In the three years since Guo Shuqing took the helm at China’s top banking regulator, he has won praise for an aggressive drive to tackle problems in the $40tn industry — in particular, his war on bad loans and excessive leverage.
But the fallout from the coronavirus outbreak that has throttled parts of China’s economy has delivered a savage blow to his reform programme. One consequence of the crisis — which has killed more than 1,500 people and squeezed China’s economy — will be to saddle the country’s banking system with hundreds of billions of dollars worth of new non-performing assets.
“[The virus epidemic] is disastrous for bad debt and will certainly cause Guo to lose a bit of clout,” said the head of a foreign lender in China, who has worked closely with the banking watchdog.
Mr Guo, 63, is one of the Communist party’s most trusted technocrats. He is credited with bringing stability to China’s financial sector amid the ravages of President Xi Jinping’s eight-year anti-corruption campaign.
Within months of taking over in 2017, Mr Guo had unleashed a “regulatory windstorm” that targeted the opaque world of off-balance sheet lending, or shadow banking, that had expanded to a level that worried the authorities under his predecessor.
Total shadow banking assets fell for the first time in a decade in 2019, a statistic often cited as a sign of Mr Guo’s success. The reforms broadened into a concerted drive to deleverage the economy, one of Mr Xi’s core policy initiatives.
“Guo Shuqing’s performance so far has been quite remarkable,” said Xie Yunliang, analyst at Minsheng Securities, who noted that the leverage in China’s financial sector had fallen more than 22 per cent between the time he took the job and October. Mr Guo was rewarded with the Communist party’s top job at the central bank, giving him super-regulator qualities over both banking rules and the flow of credit to the economy, an unparalleled position of power among financial regulators.
But the virus that began in the Chinese city of Wuhan before it rippled through the global economy threatens to halt or reverse his progress.
The crisis has led to a formal quarantine of an estimated 55m people in central China, with no end date in sight. Factories across the country have been prevented from reopening and workers kept away from manufacturing centres. Standard Chartered has predicted China’s first-quarter economic growth could fall as low as 2.8 per cent.
This has placed huge pressure on the ability of millions of small and medium-sized Chinese companies to repay loans. In an about face on previous reforms, Mr Guo’s banking regulator this month called on lenders to raise their tolerance for bad debt, saying bad loans created during the crisis should not be counted as non-performing.
Official government data say that China’s non-performing loans account for only 2 per cent of total loans but the real number is expected to be much higher.
S&P has warned that the new approach could cause up to 11.5 per cent of total loans, or about $2.1tn, to become “questionable” — debt that is either non-performing or late. Such a load of debt could take years to work through, S&P said, and would eventually deplete the sector’s regulatory capital buffers, leaving some lenders vulnerable to liquidity shocks.
“Guo’s plans will need to wait,” said Alicia García-Herrero, chief economist for Asia Pacific at Natixis.

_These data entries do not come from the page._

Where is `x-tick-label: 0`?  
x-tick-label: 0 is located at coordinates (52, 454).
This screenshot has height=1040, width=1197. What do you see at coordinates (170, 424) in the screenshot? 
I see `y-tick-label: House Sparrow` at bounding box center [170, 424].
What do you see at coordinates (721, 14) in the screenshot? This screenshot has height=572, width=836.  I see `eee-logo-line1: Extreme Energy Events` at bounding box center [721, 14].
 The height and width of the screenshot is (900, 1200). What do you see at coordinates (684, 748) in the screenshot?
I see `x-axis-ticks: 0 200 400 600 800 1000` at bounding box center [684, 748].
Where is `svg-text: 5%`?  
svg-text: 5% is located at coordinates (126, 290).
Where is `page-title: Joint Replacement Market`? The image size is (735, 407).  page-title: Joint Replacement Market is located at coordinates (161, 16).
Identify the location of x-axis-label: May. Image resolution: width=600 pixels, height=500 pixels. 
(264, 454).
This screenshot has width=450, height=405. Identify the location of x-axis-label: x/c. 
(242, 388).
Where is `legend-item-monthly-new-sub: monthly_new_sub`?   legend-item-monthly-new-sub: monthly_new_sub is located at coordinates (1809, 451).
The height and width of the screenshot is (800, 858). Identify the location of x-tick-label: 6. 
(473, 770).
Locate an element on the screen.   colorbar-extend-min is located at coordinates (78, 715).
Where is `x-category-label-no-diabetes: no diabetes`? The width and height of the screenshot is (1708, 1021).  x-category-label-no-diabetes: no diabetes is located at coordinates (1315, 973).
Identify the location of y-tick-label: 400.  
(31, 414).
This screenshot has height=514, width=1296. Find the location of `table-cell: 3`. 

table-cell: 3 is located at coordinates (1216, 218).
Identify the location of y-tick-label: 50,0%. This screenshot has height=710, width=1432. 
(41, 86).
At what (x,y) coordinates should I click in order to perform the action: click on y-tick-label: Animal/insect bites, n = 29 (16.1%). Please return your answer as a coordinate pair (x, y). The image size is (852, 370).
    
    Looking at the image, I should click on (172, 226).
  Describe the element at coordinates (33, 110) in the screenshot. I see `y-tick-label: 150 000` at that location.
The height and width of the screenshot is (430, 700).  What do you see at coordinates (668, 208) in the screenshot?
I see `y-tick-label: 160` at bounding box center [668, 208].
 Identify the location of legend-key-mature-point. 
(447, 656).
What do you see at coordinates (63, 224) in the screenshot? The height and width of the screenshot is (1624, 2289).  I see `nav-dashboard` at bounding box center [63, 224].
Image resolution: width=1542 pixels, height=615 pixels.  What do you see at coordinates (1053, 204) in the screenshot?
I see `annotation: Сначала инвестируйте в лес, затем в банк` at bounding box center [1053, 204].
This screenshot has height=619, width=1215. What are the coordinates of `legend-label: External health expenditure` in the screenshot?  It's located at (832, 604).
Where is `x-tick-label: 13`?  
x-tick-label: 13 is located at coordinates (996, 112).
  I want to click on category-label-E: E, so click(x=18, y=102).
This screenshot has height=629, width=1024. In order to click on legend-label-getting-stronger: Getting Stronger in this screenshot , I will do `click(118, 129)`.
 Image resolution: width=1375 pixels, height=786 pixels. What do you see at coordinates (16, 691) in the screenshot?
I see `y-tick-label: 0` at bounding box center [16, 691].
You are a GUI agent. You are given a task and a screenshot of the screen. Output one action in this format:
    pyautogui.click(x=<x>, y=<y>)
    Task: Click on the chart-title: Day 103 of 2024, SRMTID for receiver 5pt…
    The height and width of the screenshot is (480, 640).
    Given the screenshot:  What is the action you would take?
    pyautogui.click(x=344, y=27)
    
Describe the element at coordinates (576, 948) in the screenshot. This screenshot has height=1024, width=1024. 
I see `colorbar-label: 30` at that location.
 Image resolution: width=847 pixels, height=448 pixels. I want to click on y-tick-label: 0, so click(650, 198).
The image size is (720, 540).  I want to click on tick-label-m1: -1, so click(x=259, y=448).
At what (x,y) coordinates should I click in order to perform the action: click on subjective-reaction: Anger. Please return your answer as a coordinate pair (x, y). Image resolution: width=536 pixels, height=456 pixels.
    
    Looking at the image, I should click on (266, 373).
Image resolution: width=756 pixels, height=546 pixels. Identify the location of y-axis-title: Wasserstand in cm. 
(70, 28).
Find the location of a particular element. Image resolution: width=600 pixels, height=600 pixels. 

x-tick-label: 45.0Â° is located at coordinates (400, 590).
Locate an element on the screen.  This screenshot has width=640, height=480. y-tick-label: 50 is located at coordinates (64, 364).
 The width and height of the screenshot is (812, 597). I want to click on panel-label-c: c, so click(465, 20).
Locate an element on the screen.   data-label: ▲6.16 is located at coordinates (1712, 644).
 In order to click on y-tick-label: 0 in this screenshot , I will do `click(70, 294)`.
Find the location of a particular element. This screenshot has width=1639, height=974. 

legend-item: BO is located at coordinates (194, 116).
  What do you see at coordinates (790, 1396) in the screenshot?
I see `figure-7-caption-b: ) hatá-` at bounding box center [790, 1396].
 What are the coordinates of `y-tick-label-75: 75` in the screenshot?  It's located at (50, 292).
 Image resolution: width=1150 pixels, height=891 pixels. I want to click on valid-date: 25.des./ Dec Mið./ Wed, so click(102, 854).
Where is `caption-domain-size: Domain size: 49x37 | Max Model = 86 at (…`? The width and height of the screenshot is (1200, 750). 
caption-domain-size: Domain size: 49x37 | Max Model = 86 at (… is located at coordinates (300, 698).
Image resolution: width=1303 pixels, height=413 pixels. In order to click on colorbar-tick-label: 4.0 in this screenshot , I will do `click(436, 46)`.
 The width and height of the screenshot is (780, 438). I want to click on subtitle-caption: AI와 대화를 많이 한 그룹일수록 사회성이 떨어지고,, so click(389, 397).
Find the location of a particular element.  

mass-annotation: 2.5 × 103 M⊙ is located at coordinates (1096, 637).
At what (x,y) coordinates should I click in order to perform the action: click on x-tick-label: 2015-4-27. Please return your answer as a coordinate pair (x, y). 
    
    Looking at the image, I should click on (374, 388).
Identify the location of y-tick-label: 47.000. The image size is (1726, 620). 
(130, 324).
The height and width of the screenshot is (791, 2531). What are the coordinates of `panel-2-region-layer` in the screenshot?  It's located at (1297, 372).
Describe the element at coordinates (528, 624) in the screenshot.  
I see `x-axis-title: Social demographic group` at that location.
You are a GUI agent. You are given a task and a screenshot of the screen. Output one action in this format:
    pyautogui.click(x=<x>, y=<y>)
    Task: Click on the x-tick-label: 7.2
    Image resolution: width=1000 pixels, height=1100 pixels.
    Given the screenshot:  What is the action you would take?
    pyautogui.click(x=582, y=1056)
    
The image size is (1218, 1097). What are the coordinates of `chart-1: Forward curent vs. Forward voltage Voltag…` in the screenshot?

She said some of the regulator’s methods for strengthening the sector, such as the issue of perpetual bonds, were little more than a “backdoor recapitalisation without public money”.
Mr Guo has already proved his knack for stemming crises and financial contagion, even if some of the work has made him a divisive figure.
After China’s chief insurance regulator Xiang Junbo was detained in 2017, his portfolio was added to Mr Guo’s to form what is now the China Banking and Insurance Regulatory Commission. The bailout and restructuring of Anbang Insurance, which resulted in the arrest of its chairman Wu Xiaohui, was also carried out under his watch.
A bank controlled by Xiao Jianhua, a financial broker for a host of Chinese leaders before he was kidnapped from Hong Kong in 2017, was taken over by the government, the first such intervention in 20 years.
Yet Mr Guo’s legacy could hinge on whether the steps he takes next are sufficient to counterbalance the economic impact of the virus.
The People’s Bank of China this month released about $300bn in new funds into the banking system and cut the benchmark lending rate. The banking regulator said that, as of February 14, lenders had made more than Rmb570bn in loans aimed at combating the effects of the outbreak on businesses.
If the funds reach struggling small and medium-sized companies, it could help keep important parts of the economy afloat, said Barry Naughton, a specialist on China’s economy at the University of California, San Diego. But if the financing only reaches bloated state-backed companies, they could also fail.
The top executive at another foreign bank in China likened the credit move to a medicine that Mr Guo had little choice but to prescribe. “If he doesn’t give the drug, the patient dies — so who cares about the side-effects.”